Portfolios in higher education, based in theory or context, are historically part of course practicum across university degree programs. Instructors in countless higher education institutions have used a paper-based format of portfolios as an assessment tool to evaluate student performance. The new territory in the 21st century classrooms demands or expects migration from a paper-based portfolio to an electronic or ePortfolio across an increasing number of university programs. Similar to their paper-based counterpart, ePortfolios provide students and instructors a digital tool to demonstrate or assess skills, generalized outcomes, and student learning as it relates to the curricular outcomes of a particular course or department. In addition, ePortfolios also serve as a networking outlet for both students and instructors allowing engagement or demonstration of life-long skills, professional development, representing skills or achievements within a particular field.
ePortfolios are digital dynamic development spaces representing a consortium of your academic skills, professional experience, and expertise in a particular field on the web. Most commonly, we see classroom ePortfolios include a solid representation of one’s skills and achievements while in school, as well as a blog element. By highlighting key aspects of professional development, such as education, publications, service, awards, or even recommendations, one can not only establish a solid representation of school achievements but ascertain themselves as an active or aspiring professional in a particular field. Creating a unique ePortfolio by juxtaposing school and professional achievements gives a well-rounded professional presence and can be catered by design to reflect the personality of the user.
Companies providing ePortfolios are perpetually sprouting up in the United States and internationally. One can be overwhelmed with ePortfolios if a university does not offer a standard ePortfolio platform for integration in curricular practicum. Internationally, PebblePad is widely used in the United Kingdom and Australia and commonly referred to as a Personal Learning Network. While PebblePad hasn’t gained much ground on American universities, Mahara, an open-source ePortfolio is becoming increasingly popular with its integration with Moodle. FolioSpaces is a free ePorfolio powered by Mahara but is not considered “open-source.” Avenet eFolio offers content management system solutions to the public, profit, nonprofit, and government sectors, notably known for their student “eFolio” systems.

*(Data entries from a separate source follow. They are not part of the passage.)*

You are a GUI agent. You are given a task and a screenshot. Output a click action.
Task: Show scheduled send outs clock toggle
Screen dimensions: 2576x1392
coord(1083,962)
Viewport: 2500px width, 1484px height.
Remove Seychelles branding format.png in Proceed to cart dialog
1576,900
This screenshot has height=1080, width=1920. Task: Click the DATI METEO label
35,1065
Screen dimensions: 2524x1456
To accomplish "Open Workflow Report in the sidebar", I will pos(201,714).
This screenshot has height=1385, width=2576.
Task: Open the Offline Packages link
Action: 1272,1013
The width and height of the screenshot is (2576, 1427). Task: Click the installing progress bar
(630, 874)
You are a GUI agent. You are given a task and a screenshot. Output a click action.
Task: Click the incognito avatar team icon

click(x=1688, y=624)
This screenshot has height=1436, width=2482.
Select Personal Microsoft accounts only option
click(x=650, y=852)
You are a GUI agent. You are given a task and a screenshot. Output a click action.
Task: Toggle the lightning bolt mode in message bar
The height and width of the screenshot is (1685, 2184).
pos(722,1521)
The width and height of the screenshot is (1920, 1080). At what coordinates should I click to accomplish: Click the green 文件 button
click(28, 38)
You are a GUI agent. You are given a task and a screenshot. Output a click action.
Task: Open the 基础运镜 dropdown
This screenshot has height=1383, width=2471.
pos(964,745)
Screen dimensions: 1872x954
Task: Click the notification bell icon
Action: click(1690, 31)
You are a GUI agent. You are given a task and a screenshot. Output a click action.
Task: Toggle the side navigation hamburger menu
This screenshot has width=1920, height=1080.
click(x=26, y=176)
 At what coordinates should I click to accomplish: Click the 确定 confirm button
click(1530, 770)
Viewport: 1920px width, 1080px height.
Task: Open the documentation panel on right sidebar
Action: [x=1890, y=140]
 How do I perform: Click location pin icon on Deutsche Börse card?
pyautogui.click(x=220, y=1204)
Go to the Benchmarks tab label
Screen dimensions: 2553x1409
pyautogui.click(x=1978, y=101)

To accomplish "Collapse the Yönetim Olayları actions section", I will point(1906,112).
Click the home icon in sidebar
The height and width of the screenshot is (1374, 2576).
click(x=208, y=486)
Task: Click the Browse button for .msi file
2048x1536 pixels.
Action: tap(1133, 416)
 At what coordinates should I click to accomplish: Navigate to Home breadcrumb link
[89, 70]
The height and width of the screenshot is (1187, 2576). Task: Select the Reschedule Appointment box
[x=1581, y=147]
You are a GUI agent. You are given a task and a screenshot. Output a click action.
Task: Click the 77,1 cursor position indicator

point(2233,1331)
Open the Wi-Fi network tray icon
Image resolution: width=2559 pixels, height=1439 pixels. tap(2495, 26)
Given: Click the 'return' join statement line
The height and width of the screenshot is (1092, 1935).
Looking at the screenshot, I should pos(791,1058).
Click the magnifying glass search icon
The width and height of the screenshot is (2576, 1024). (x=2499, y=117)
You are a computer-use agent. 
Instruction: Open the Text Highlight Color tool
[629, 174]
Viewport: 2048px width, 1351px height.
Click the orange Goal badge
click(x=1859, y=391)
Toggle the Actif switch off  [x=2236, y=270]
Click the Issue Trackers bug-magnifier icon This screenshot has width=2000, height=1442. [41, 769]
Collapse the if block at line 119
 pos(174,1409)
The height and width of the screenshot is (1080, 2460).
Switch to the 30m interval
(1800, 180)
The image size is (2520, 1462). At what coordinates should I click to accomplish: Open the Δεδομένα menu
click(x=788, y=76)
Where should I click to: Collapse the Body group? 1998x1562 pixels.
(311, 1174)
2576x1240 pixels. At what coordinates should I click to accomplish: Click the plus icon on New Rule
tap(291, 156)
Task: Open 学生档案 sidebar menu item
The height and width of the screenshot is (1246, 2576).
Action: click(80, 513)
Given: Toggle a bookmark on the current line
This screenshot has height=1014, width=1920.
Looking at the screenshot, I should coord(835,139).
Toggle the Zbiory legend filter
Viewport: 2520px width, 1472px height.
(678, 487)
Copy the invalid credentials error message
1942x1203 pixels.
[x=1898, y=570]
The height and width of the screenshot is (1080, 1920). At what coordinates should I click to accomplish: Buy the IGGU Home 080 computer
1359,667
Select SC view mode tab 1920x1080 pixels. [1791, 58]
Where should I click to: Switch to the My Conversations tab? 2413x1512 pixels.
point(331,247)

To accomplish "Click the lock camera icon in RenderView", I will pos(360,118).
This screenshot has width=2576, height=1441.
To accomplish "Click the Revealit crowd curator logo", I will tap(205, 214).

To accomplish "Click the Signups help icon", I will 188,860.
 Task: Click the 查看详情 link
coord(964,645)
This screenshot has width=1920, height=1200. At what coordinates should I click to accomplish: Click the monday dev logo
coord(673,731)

Companies that offer ePortfolios such as Chalk and Wire, TaskStream, Digication, FolioTek, Epsilen, LiveTex, RCampus, Symplicity, iWebFolio, eLumen, and Adobe offer ePortfolio authoring products that can be purchased. While the majority of these companies offer products and services for instructors and institutions of higher education, some also extend those services to individuals and businesses seeking ePorfolio networking and social media solutions. Each company that offers ePortfolio systems has its own unique advantages and should be researched by the prospective consumer to ensure that student learning needs are met and can be easily integrated into your course management system.
Blogs as ePortfolios
With the increase in Blogging among students and “bloggers” alike, some instructors are turning to blogs and customizing its features to build a unique ePortfolio. Most blogs, such as WordPress, Blogger, and TypePad offer free and premium services that offer users a customizable blog that can be used for education, personal, or business purposes. Next week, I will offer an overview of what makes a great ePortfolio blog but in general, students enjoy using this format because of the customization abilities, easy use, quick time updating capabilities, and familiarity of a “blog feeling.” To view a sample of a student ePorfolio using a blog, click here.
Social Meda as ePortfolios
If Facebook is the big gun of personal social networking, then LinkedIn would be the king of business social networking. As business professionals are increasingly utilizing LinkedIn to network on a social media platform, more students are using this outlet to interact and promote themselves versus a traditional “ePortfolio.” As the need for this particular social media increases among business professionals, more schools are personalizing ePortfolios using LinkedIn versus an ePortfolio system, such as “eFolio.” One of the clear advantages of using LinkedIn is it offers free and premium services. In addition, the networking advantages give endless opportunities for students to promote their school and future professional field achievements while they are still a student in school. This month, I will outline the benefits of using LinkedIn as a substitute for “ePortfolios” for students and professionals alike.